This is not to say that I don’t snap pictures myself when traveling. I’m the type who waits for the shot to be perfect once all the damn people move out of the way. But, as Susan Sontag argues in On Photography, taking pictures don’t merely capture an event—it becomes an event in and of itself. “Most tourists,” she writes, “feel compelled to put the camera between themselves and whatever is remarkable that they encounter.” So it’s no surprise that when Hepburn finally forgets her camera, she falls in love with an Italian silver fox.

So, yes, I have a pictures of the winged lion above St. Mark’s Square, as well as ones of green canal water gnawing away the bottom of wooden doors or stenciled piece of graffiti agitprop. But I haven’t looked at those pictures since I took them almost two years ago. Maybe Sontag is onto something: photographs are slices of life cut free from context. Photographs are memento mori.

I never saw someone throw rubbish into the water like Hepburn does, but I did  see the empty plastic cups in the street, the remnant of revelry. And if, for Hepburn, the streets were filled with Italian love songs sung from every rooftop, I instead was treated to ABBA’s “The Winner Takes it All” blaring out of a window as I made my way through winding alleyways.

Still, two years later on, I struggle to remember everything that happened in Venice. I remember crossing a bridge several times, in both directions, because I had gotten turned around. I remember having prosciutto e melone for lunch (though this could have been any random day in Italy). And I remember the brightness of the sun on the lagoon surface, black boats darting back and forth like water striders.

The photographs I have don’t help me remember my trip more vividly. Aside from the must-see checklist (The Bridge of Sighs, The Doge’s Palace, the Rialto Bridge), most of the pictures I have are of people—men, to be specific. The pictures are somewhat artless and less surreptitious that I would like: a tanned gentleman adjusting the ropes on his boat; a souvenir hawker listening to his iPod while waiting for customers to approach; an artist with a sketch pad on his lap, a pencil dangling from his fingers, waiting for the proper inspiration to strike. In some, the subject looks straight at me, as if to say, Hey, what the hell are you doing?

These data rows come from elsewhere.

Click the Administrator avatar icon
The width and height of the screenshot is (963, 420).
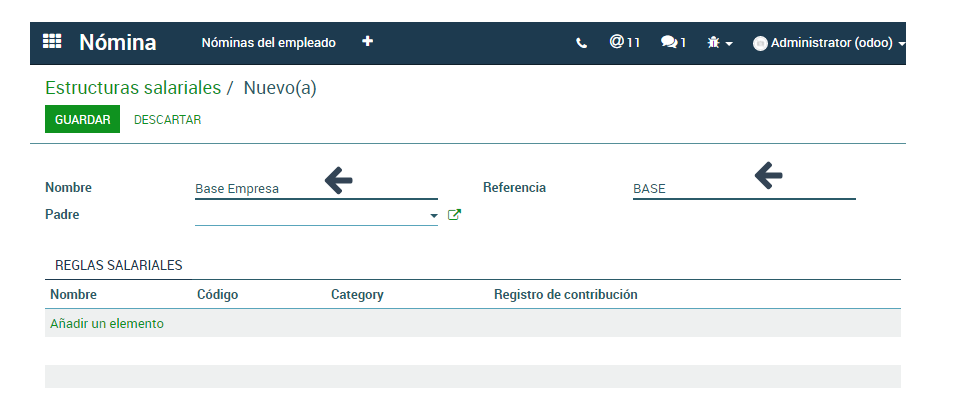(760, 44)
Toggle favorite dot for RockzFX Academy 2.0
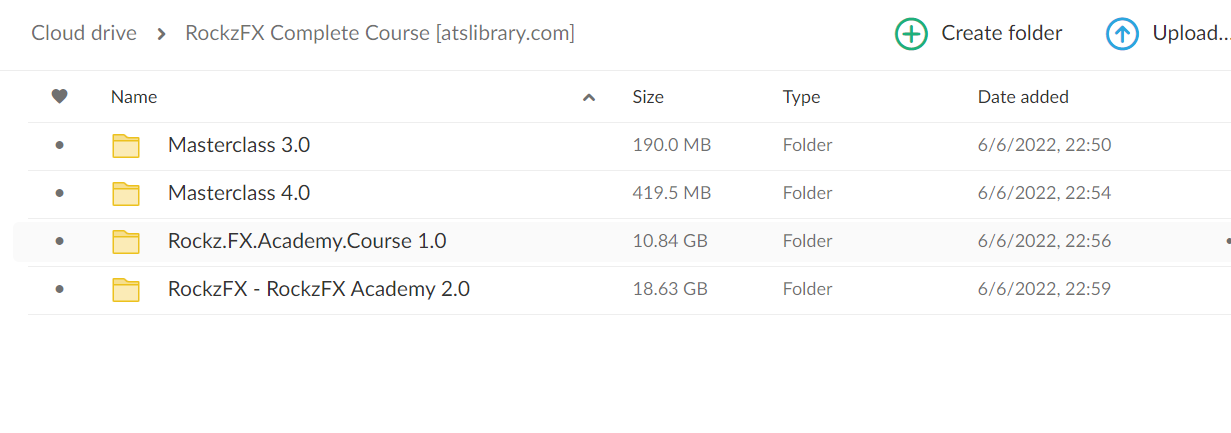This screenshot has height=433, width=1231. click(x=60, y=289)
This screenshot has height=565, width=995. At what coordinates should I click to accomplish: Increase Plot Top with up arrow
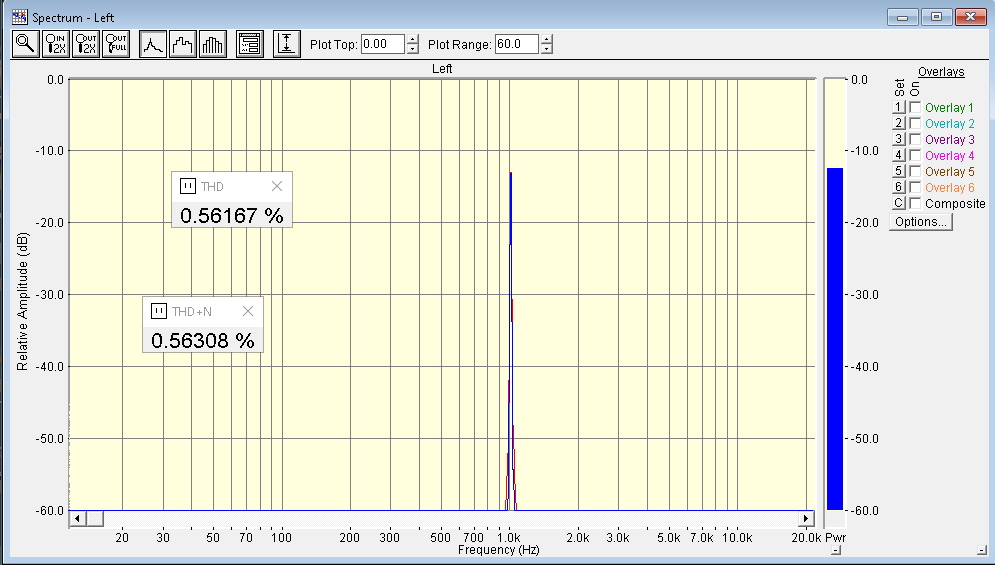412,40
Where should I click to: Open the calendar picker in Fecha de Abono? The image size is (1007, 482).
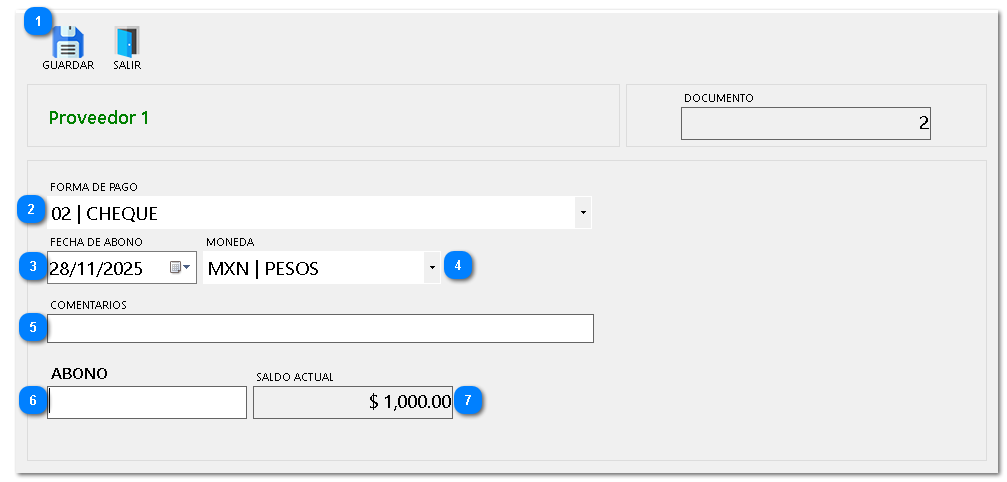click(180, 268)
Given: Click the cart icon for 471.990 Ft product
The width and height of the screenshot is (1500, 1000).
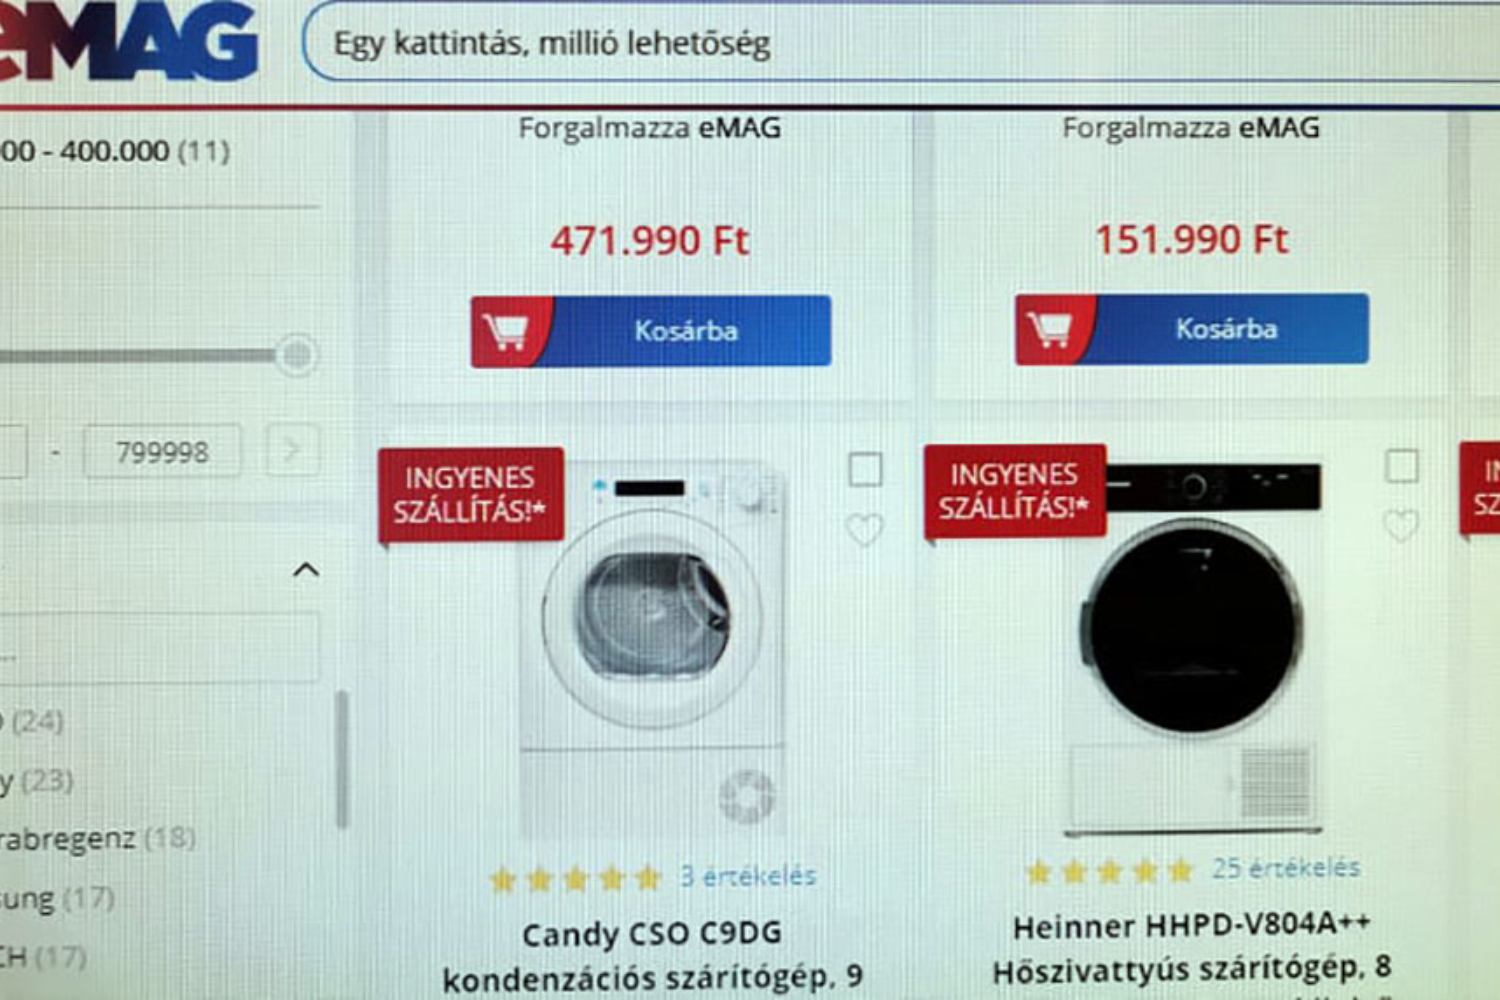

But for me, these images become, as Sontag writes, “invitations to deduction, speculation, and fantasy.” (A boatman off to see his lover; an artist in the agonizing pangs of creation.) If images bring the imagination to life, can one describe them as memento vivere? I click through the pictures and see two policemen, frozen in place mid-conversation, white slashes of belts across the chests, endlessly circling the arcades of St. Mark’s Square. The policemen don’t move, but, just outside of the frame, the pigeons cooing on the ground rise in unison, a feathered curtain, and the sky overhead flutters away.